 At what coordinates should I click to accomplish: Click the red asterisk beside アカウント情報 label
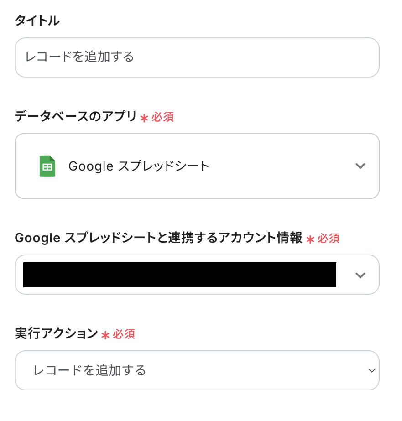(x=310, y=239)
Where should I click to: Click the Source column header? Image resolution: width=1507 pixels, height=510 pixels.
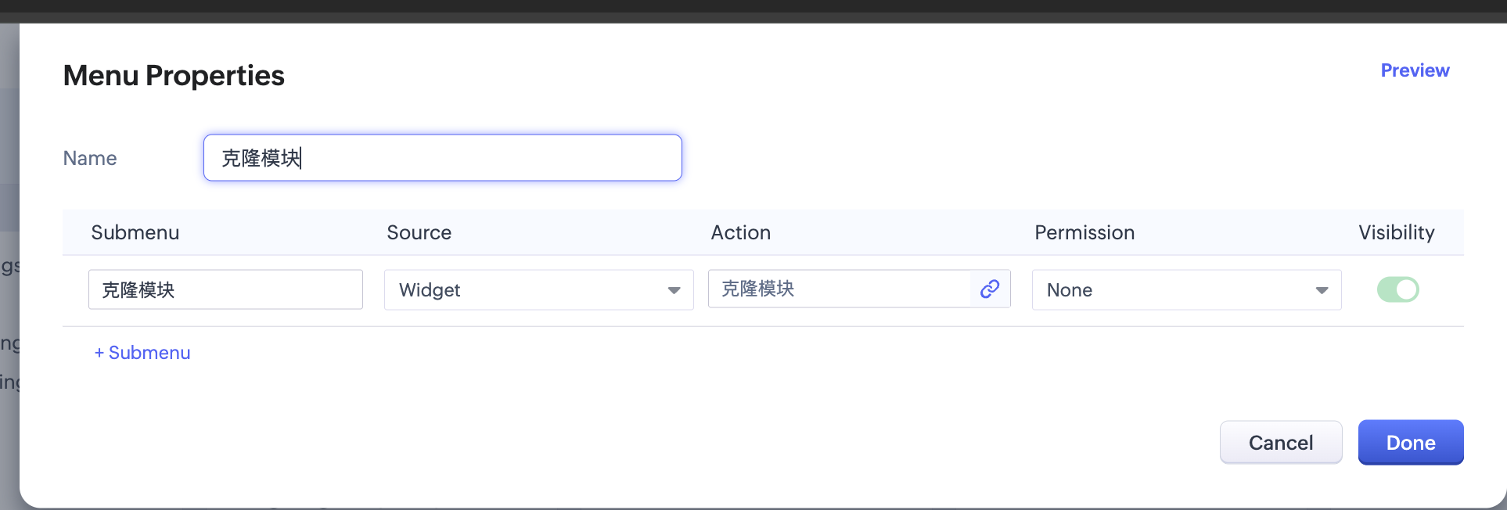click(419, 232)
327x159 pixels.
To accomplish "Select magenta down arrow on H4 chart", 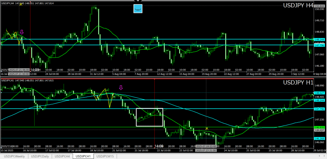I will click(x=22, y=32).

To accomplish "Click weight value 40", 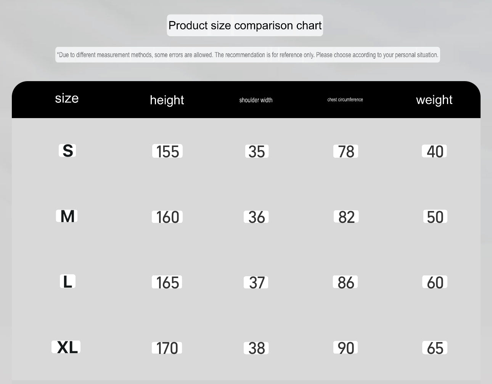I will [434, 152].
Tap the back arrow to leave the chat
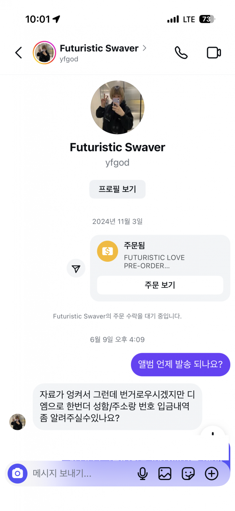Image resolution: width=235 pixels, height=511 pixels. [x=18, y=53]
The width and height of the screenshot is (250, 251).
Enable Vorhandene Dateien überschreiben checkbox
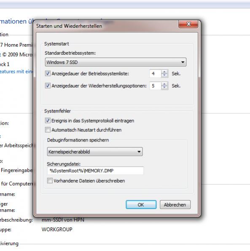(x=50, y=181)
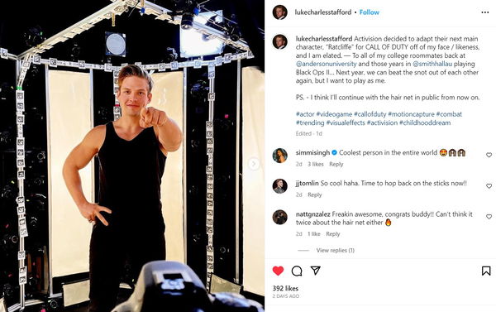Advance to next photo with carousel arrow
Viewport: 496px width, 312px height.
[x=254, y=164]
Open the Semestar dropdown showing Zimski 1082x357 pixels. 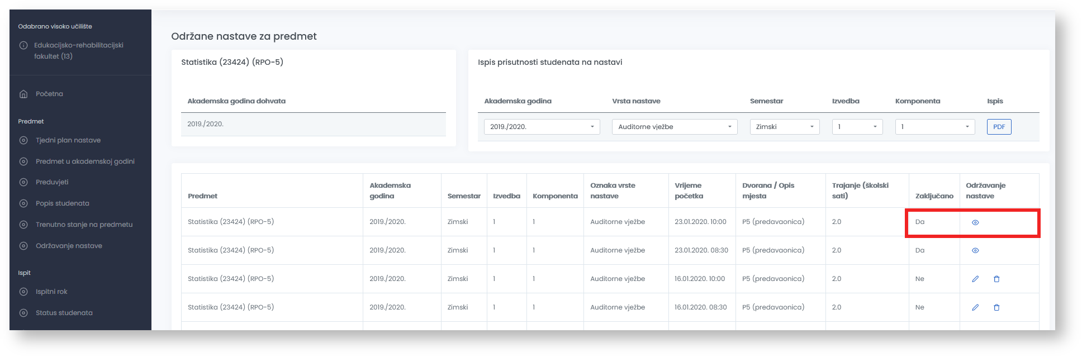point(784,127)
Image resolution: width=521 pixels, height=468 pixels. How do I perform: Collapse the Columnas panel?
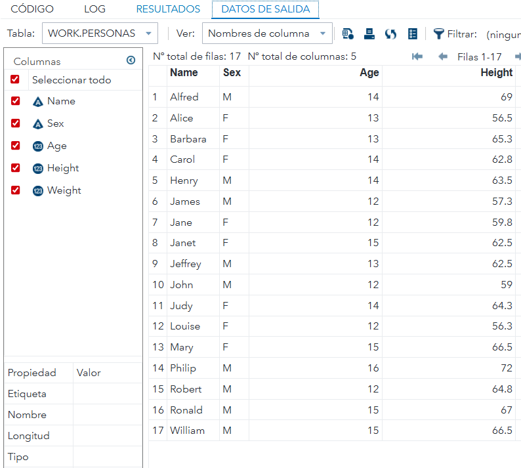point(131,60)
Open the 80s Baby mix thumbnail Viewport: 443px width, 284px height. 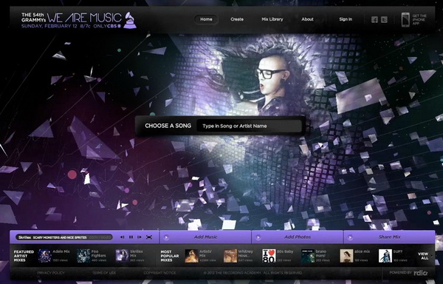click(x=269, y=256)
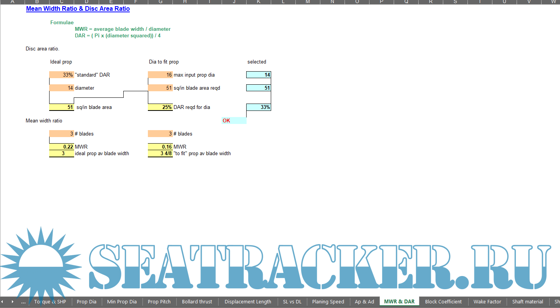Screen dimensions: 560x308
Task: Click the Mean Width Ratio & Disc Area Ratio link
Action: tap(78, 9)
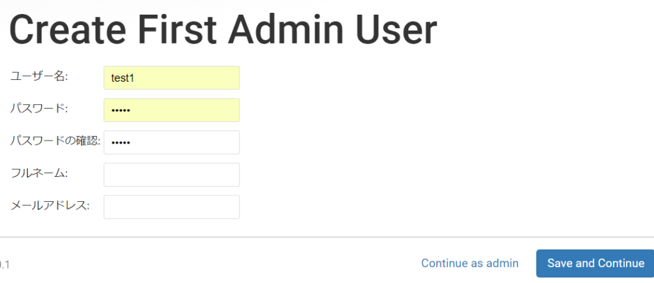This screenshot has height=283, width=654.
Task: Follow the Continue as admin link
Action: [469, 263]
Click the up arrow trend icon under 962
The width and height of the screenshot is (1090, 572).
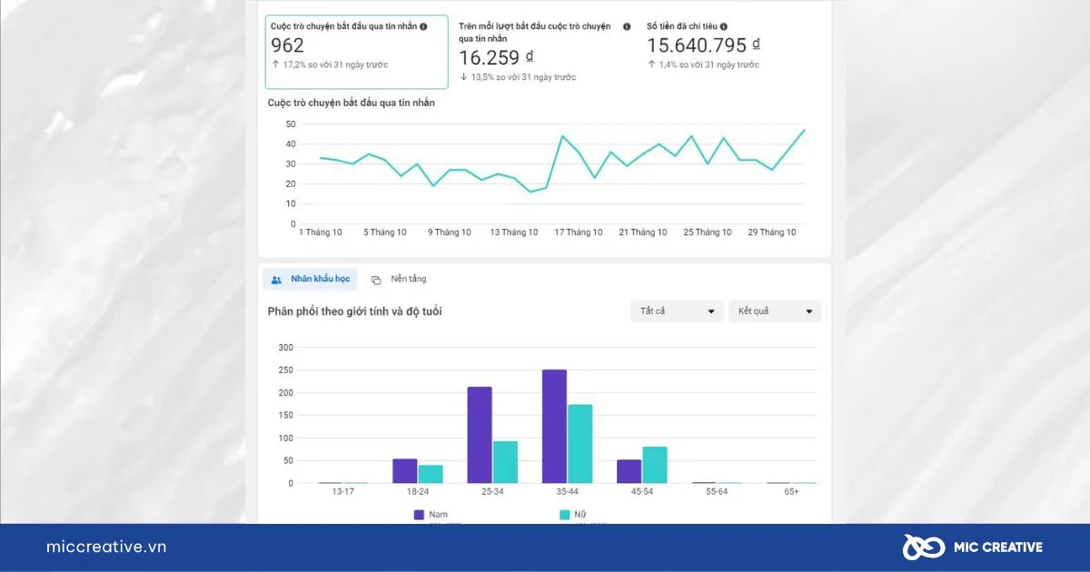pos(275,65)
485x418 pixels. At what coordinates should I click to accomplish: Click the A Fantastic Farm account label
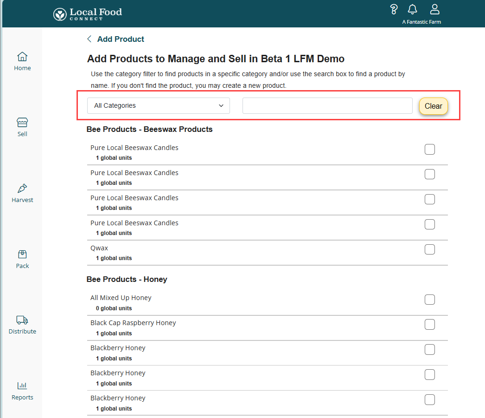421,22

::::::

TASK DESCRIPTION:
Pictures must be left out. Return verbatim only the lines from the line with "The width and height of the screenshot is (1090, 572)." through the final line of the material above, including both ends.

REPLY TO THE EXERCISE:
The width and height of the screenshot is (1090, 572).
pos(275,65)
485x418 pixels. At what coordinates should I click to accomplish: Click the A Fantastic Farm account label
421,22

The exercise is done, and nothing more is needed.